“BLUES STORIES”
RJ Spangler and Mr. Cho were kind enough to ask me to recount a few interesting stories about blues artists I’ve met in my 32-plus years of this nutty music business. So in Ernie Harwell “baseball story” fashion, I’ve picked three that will perhaps amuse your readers. The first sort of concurs with this year’s 50 year observation of Jakie Robison’s breaking the color line in major league baseball in 1947. I broke the Alligator color line in 1974 playing keyboards on Fenton Robinson’s “Somebody Loan Me A Dime” record. Drummer Martin Gross, now of the Howling Diablos and I put a little group together to back Fenton’s appearance at the BLIND PIG in Ann Arbor and Fenton afterward hired me to play on his first record for Alligator. But Bruce Iglauer, the president of the label, indicated he wanted only blacks on his label, then in it’s infancy. Fenton, hearing of this, told me to keep it on the down-low, but if he couldn’t pick his own people to play on his record, he’d just as soon not do it. I don’t know what transpired later between him and Iglauer, but I did play on that album and three years later, his second LP (“I Hear Some Blues Downstairs”) plus, thanks to Bruce, recorded two albums on ALLIGATOR for Koko Taylor in 1975 and ’76.

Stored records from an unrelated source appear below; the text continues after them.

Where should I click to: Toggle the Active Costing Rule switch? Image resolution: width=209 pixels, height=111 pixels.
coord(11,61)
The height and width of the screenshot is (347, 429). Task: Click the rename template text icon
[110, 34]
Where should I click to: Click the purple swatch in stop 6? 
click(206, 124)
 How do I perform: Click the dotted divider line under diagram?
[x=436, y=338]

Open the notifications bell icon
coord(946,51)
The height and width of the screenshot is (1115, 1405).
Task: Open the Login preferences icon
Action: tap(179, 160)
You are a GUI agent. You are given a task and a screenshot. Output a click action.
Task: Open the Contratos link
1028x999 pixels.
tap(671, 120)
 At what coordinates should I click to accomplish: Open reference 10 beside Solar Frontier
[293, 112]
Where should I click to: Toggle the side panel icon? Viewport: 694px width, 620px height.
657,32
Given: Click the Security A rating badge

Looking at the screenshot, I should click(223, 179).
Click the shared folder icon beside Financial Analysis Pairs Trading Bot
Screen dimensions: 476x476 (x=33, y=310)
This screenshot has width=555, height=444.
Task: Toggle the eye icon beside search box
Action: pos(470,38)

A very fine guitarist/vocalist named John Nicholas, now of Austin, Texas, introduced me to Muddy Waters in 1974. Muddy was playing at a Harpo’s-type club called the Rock And Roll farm in Wayne where we were introduced, and thanks to Nicholas, I was invited on stage to play a tune. Trying to be gracious and leave the bandstand after one song, Muddy said, “no, no. Let’s play some more!” and I ended up having the honor of [laying an hour set with Muddy doing all the Muddy classics from his mid-50′s CHESS recordings I enjoyed so much in my mis-guided youth.
I’m saving what I think is the best for last. I was milling in Los Angeles in 1978 and heard Eddie “Cleanhead” Vinson playing at a little dive on Santa Barbara called the Rubiat Room and when I saw him using a trio with a Hammond B-3, got up the nerve to ask him if I could play. He invited me up to the bandstand and like many old timers, gave me the old “play something at breakneck speed to humiliate the midget trick.” Sonny Rollins’ “oleo” was the test weapon and after I “passed,” he went on to sing several great blues, including “Hold It Right There.” After the set, I thanked him, he grunted and said nothing, and I left, wondering if he thought I was in fact, a “kobito,” or “tsuru” (midget). The next morning, Johnny Otis called me and said “I just got a call from Cleanhead and he said some guy from Pittsburgh was at his gig at the Rubiat last night and played his ass off!” I replied that I was there and said, “well, we played a few but he didn’t say anything afterwards.” “Thats typical,” Otis said, “it’s hard to get a compliment from that old bastard.” Years later, I called him while in L.A. and found out he had died, but talked to his widow. “You know, he mentioned some guy coming to his gig at the Rubiat and how surprised he was that he played so good. I guess you were that guy,” she said.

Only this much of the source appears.